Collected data

————

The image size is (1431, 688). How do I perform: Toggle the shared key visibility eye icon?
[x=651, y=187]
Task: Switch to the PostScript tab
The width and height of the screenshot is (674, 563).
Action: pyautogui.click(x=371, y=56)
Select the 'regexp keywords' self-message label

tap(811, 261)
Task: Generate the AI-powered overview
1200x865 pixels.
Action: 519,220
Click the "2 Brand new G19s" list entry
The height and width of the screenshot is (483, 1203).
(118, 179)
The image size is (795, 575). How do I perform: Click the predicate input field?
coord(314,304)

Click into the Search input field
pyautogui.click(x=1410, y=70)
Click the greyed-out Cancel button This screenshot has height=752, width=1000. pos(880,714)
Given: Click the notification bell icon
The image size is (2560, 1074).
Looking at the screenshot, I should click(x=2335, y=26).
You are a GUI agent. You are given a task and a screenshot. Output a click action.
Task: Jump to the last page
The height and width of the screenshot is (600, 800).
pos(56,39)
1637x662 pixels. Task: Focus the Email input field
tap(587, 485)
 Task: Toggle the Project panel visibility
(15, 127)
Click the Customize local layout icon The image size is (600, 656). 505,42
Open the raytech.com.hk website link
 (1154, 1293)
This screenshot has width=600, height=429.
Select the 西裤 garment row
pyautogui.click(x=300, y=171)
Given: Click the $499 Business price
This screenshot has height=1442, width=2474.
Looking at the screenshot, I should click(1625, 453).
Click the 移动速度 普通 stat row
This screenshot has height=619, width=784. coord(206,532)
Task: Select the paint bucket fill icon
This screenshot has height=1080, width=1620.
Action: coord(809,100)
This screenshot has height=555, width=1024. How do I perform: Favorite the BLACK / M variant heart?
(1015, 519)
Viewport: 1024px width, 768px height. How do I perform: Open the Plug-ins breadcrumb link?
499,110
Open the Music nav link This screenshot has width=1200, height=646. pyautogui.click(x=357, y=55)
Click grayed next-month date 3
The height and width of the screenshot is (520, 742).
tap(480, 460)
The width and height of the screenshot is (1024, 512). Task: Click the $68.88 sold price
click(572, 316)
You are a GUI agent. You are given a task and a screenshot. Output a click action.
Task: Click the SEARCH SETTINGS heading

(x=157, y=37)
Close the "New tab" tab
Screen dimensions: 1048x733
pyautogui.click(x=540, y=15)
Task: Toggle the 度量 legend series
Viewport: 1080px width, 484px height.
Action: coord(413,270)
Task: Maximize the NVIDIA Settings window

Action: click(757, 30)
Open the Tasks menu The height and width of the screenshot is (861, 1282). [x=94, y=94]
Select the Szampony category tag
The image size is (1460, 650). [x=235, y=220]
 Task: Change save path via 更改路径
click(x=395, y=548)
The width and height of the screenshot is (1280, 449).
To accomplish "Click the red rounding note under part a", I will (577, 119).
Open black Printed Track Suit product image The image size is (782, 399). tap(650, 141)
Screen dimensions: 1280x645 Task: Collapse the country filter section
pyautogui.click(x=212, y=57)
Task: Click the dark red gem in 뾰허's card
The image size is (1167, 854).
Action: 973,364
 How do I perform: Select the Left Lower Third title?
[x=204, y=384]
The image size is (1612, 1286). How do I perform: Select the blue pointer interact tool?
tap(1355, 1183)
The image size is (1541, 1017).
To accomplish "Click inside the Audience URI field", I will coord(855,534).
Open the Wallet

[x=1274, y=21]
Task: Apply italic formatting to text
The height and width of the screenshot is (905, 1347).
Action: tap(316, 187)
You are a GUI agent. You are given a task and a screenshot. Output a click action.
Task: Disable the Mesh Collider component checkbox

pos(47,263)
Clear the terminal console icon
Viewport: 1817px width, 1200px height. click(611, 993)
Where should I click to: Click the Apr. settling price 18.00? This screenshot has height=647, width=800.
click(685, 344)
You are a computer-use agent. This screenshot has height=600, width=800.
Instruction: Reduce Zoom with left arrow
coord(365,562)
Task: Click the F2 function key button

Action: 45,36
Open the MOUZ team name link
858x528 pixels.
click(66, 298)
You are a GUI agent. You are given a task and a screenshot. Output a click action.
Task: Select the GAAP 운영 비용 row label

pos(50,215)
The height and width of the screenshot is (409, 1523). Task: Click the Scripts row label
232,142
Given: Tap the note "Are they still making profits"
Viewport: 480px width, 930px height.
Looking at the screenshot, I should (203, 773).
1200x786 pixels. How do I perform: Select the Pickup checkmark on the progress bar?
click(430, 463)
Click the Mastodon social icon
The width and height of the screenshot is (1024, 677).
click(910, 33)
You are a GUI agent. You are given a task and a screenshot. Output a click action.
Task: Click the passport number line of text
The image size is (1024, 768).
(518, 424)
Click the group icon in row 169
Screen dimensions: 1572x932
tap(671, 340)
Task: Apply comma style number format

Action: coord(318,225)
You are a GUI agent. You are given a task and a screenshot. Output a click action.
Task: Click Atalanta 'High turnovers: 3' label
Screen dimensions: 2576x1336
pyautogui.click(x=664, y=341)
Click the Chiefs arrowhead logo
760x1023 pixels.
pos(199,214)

————

Task prompt: When you reach the line with "The width and height of the screenshot is (1024, 512)." in the records above, start writing out lines exactly, and stop once the line with "Task: Click the dark red gem in 뾰허's card" has been written; include nothing else.

Solved exercise:
The width and height of the screenshot is (1024, 512). Task: Click the $68.88 sold price
click(572, 316)
You are a GUI agent. You are given a task and a screenshot. Output a click action.
Task: Click the SEARCH SETTINGS heading

(x=157, y=37)
Close the "New tab" tab
Screen dimensions: 1048x733
pyautogui.click(x=540, y=15)
Task: Toggle the 度量 legend series
Viewport: 1080px width, 484px height.
Action: coord(413,270)
Task: Maximize the NVIDIA Settings window

Action: click(757, 30)
Open the Tasks menu The height and width of the screenshot is (861, 1282). [x=94, y=94]
Select the Szampony category tag
The image size is (1460, 650). [x=235, y=220]
 Task: Change save path via 更改路径
click(x=395, y=548)
The width and height of the screenshot is (1280, 449).
To accomplish "Click the red rounding note under part a", I will (577, 119).
Open black Printed Track Suit product image The image size is (782, 399). tap(650, 141)
Screen dimensions: 1280x645 Task: Collapse the country filter section
pyautogui.click(x=212, y=57)
Task: Click the dark red gem in 뾰허's card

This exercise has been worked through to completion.